As discussões médicas sempre tiveram por objetivo chegar a um consenso sobre o instante em que a vida deixa de existir. A incapacidade de respiração foi, durante anos, o único parâmetro responsável por dimensionar os indícios vitais. Com o passar do tempo, novos fatores passaram a constituir elementos importantes em sua verificação. Seja como for, determinar o momento da morte do ser humano é uma das tarefas mais delicadas para estudiosos da área médica.

Vejamos algumas considerações médicas sobre o assunto: "Para a Medicina, existem dois processos que evidenciam o momento morte: a morte cerebral e a morte clínica. A morte cerebral é a parada total e irreversível das funções encefálicas, em conseqüência de processo irreversível e de causa conhecida, mesmo que o tronco cerebral esteja temporariamente funcionante. A morte clínica (ou biológica) é a parada irreversível das funções cardio-respiratórias, com parada cardíaca e conseqüente morte cerebral, por falta de irrigação sanguínea, levando a posterior necrose celular". A explicação acima consignada é bastante clara quanto às duas possibilidades de aferição da morte. Interessa-nos prosseguir com a explicação sobre a morte encefálica, objeto constitutivo de nossa exposição: "Segundo o Conselho Federal de Medicina (CFM), os exames complementares a serem observados para constatação de morte encefálica deverão demonstrar de forma inequívoca: ausência de atividade elétrica cerebral, ou ausência de atividade metabólica cerebral, ou ausência de perfusão sanguínea cerebral. (Conselho Federal de Medicina. Resolução Nº. 1.480, de 08 de Agosto de 1997). Segundo o CFM, em sua Resolução Nº. 1.752/04, os anencéfalos são natimortos cerebrais, e por não possuírem o córtex, mas apenas o tronco encefálico, são inaplicáveis e desnecessários os critérios de morte encefálica". É significativa a concepção que tem o Conselho Federal de Medicina sobre os anencéfalos. Sigamos, ainda mais, na esteira dessas explicações: "E sendo o anencéfalo o resultado de um processo irreversível, de causa conhecida e sem qualquer possibilidade de sobrevida, por não possuir a parte vital do cérebro, é considerado desde o útero um feto morto cerebral".

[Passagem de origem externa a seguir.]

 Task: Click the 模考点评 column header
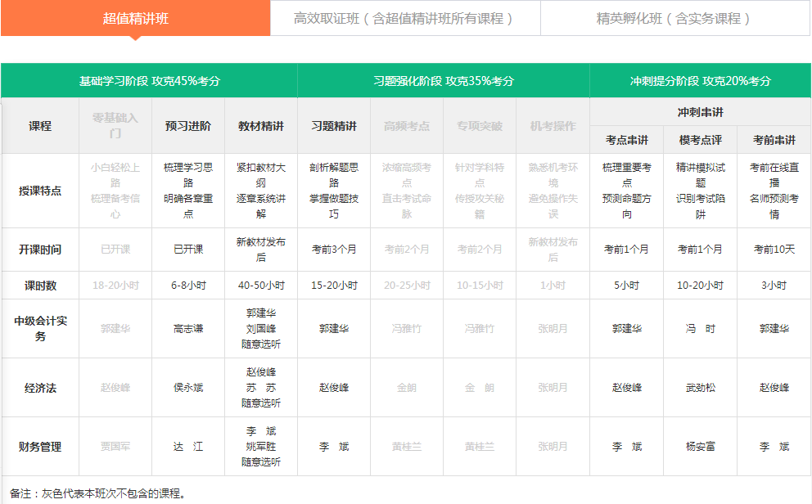click(x=700, y=140)

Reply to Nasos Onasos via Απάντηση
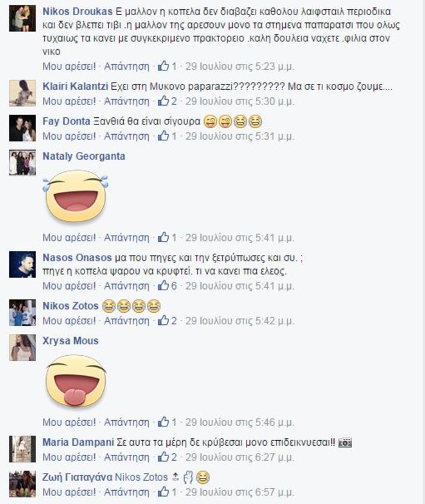click(x=126, y=286)
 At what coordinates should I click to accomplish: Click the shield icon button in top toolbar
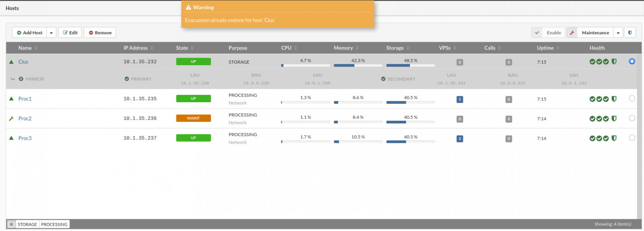pyautogui.click(x=630, y=33)
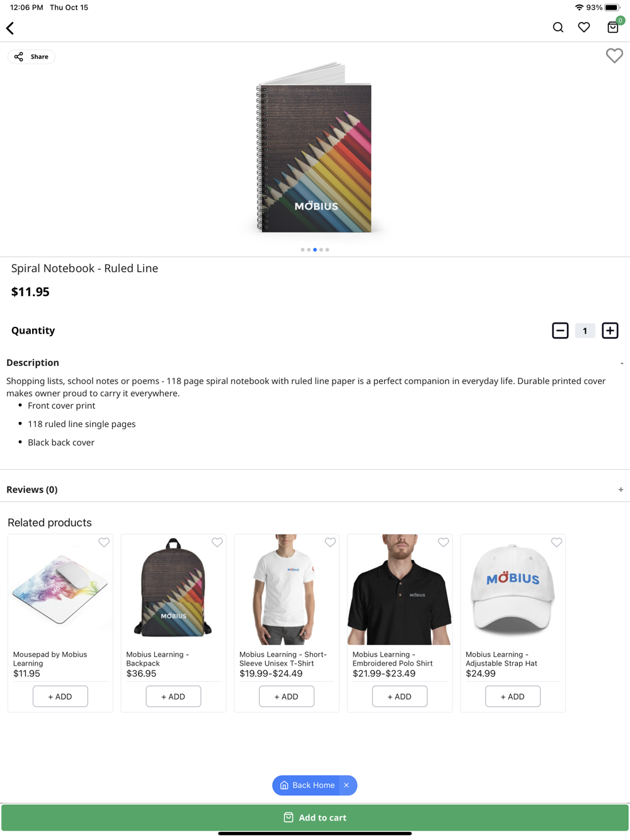Viewport: 630px width, 840px height.
Task: Go to Back Home pill
Action: click(307, 785)

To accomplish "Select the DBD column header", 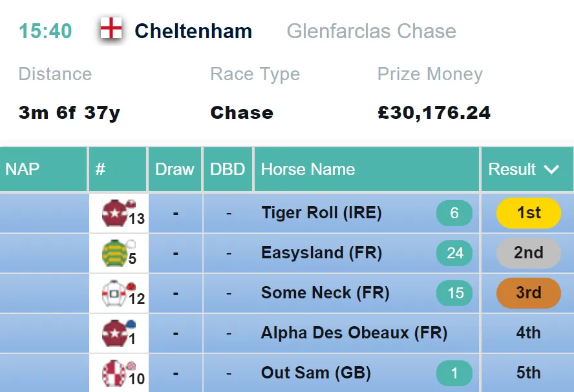I will point(228,169).
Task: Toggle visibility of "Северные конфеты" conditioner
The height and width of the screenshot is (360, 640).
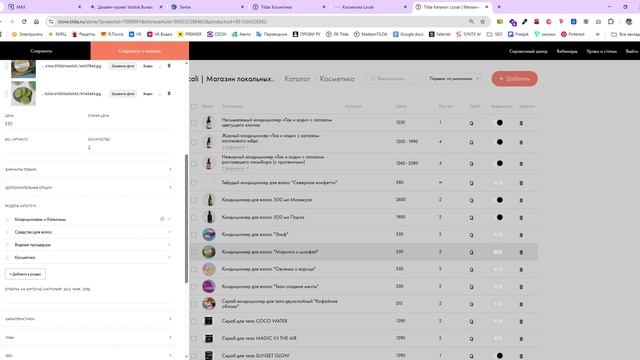Action: [x=498, y=183]
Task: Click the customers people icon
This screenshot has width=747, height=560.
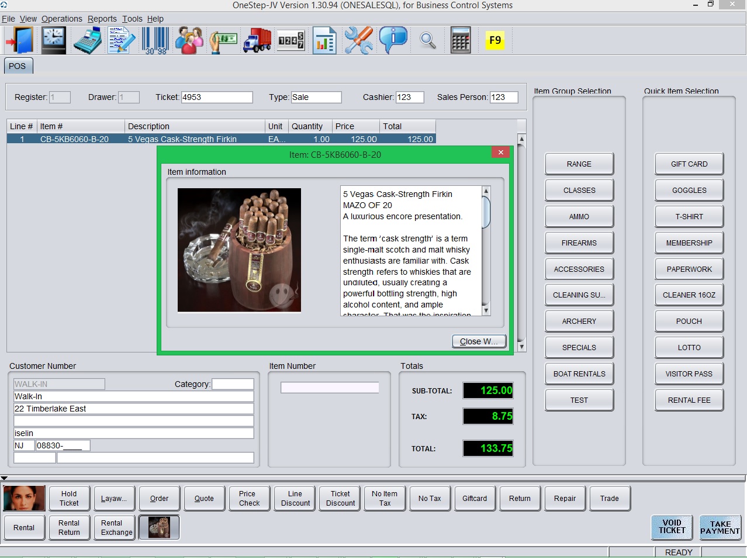Action: [x=189, y=41]
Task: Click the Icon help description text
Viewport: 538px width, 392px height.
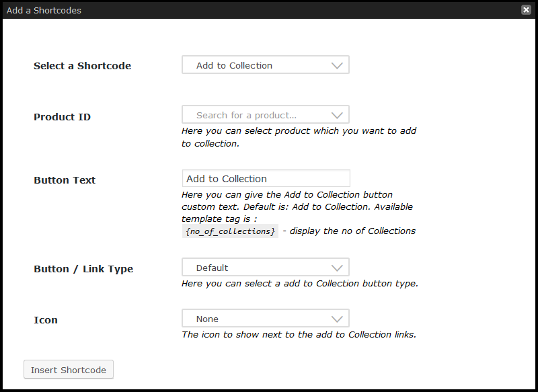Action: (299, 334)
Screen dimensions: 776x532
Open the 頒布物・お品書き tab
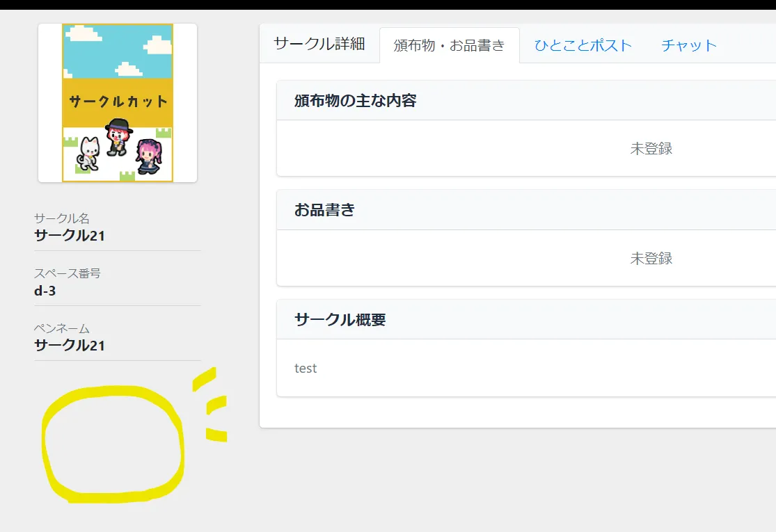pyautogui.click(x=449, y=46)
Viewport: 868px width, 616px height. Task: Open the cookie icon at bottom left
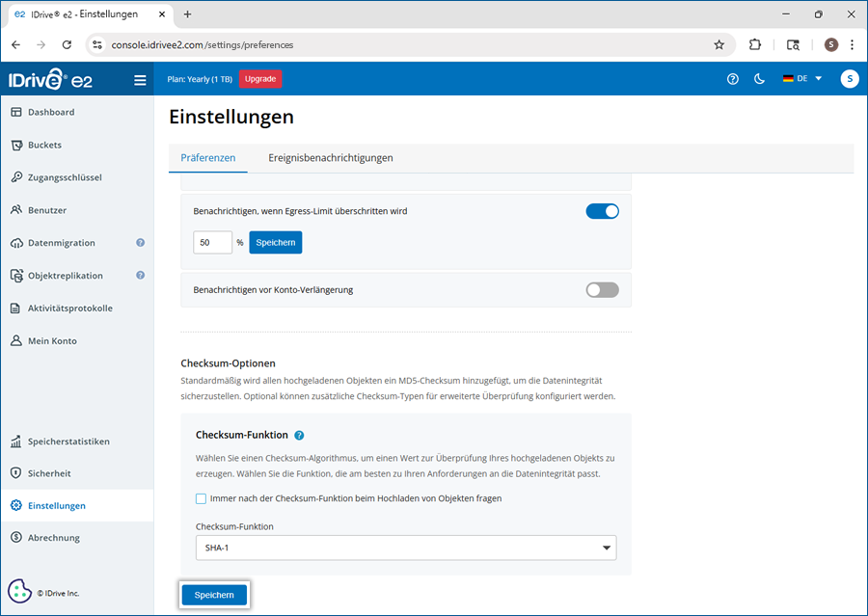pos(20,592)
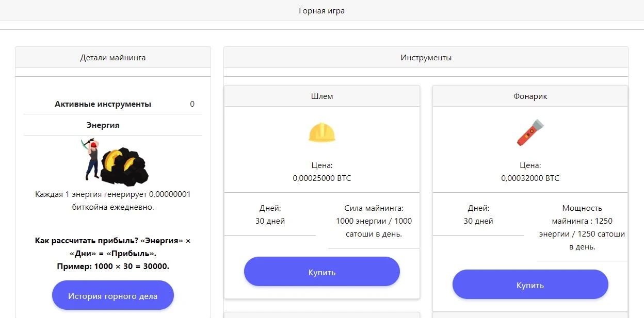The width and height of the screenshot is (644, 318).
Task: Buy the Фонарик tool
Action: tap(530, 284)
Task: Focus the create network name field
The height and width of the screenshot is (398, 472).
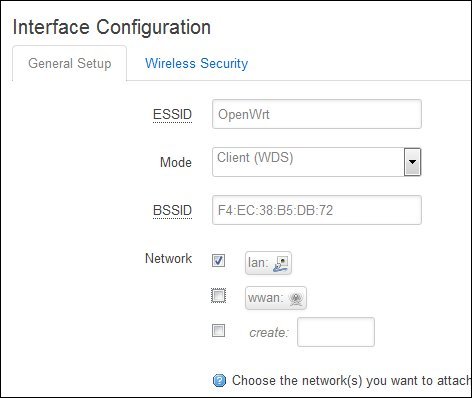Action: point(336,332)
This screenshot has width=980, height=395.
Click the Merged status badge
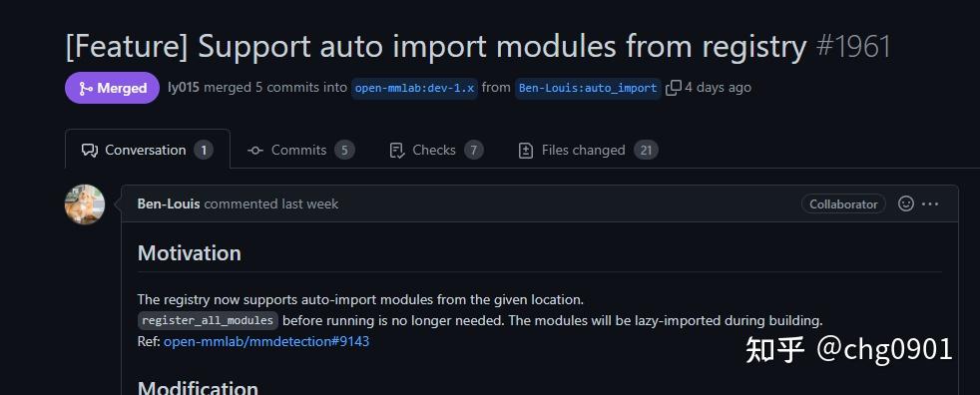pyautogui.click(x=113, y=88)

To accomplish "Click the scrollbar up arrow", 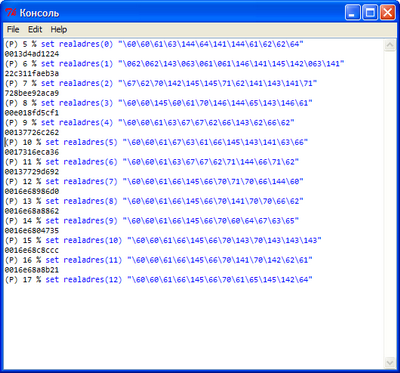I will (389, 45).
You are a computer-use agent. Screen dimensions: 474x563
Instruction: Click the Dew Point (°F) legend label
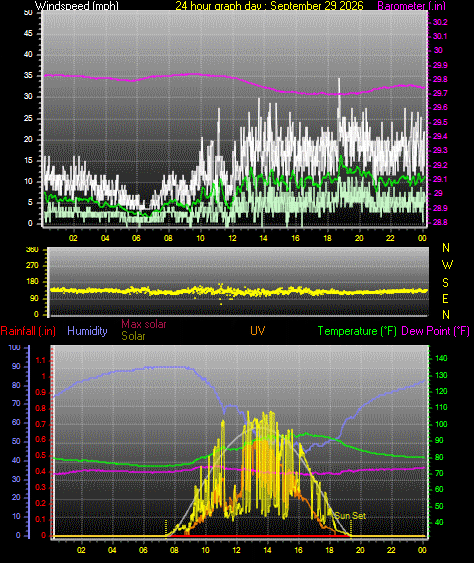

Exposta, de modo sumário, a relação entre anencefalia e a vida, vejamos então quais são, do ponto de vista médico, as características da primeira. Tome-se como referência um texto de caráter multidisciplinar: "Uma malformação que faz parte dos defeitos de fechamento do tubo neural (DFTN). Quando o defeito se dá na extensão do tubo neural, acontece a espinha bífida. Quando o defeito ocorre na extremidade distal do tubo neural, tem-se a anencefalia, levando a ausência completa ou parcial do cérebro e do crânio. O defeito, na maioria das vezes, é recoberto por uma membrana espessa de estroma angiomatoso, mas nunca por osso ou pele normal. A anencefalia é uma malformação incompatível com a vida". Parece-nos demasiado relevante a incompatibilidade entre a vida e a anencefalia. Correndo o risco do exagero, certamente há quem enxergue mais do que incompatibilidade e coloque ambos como termos antitéticos.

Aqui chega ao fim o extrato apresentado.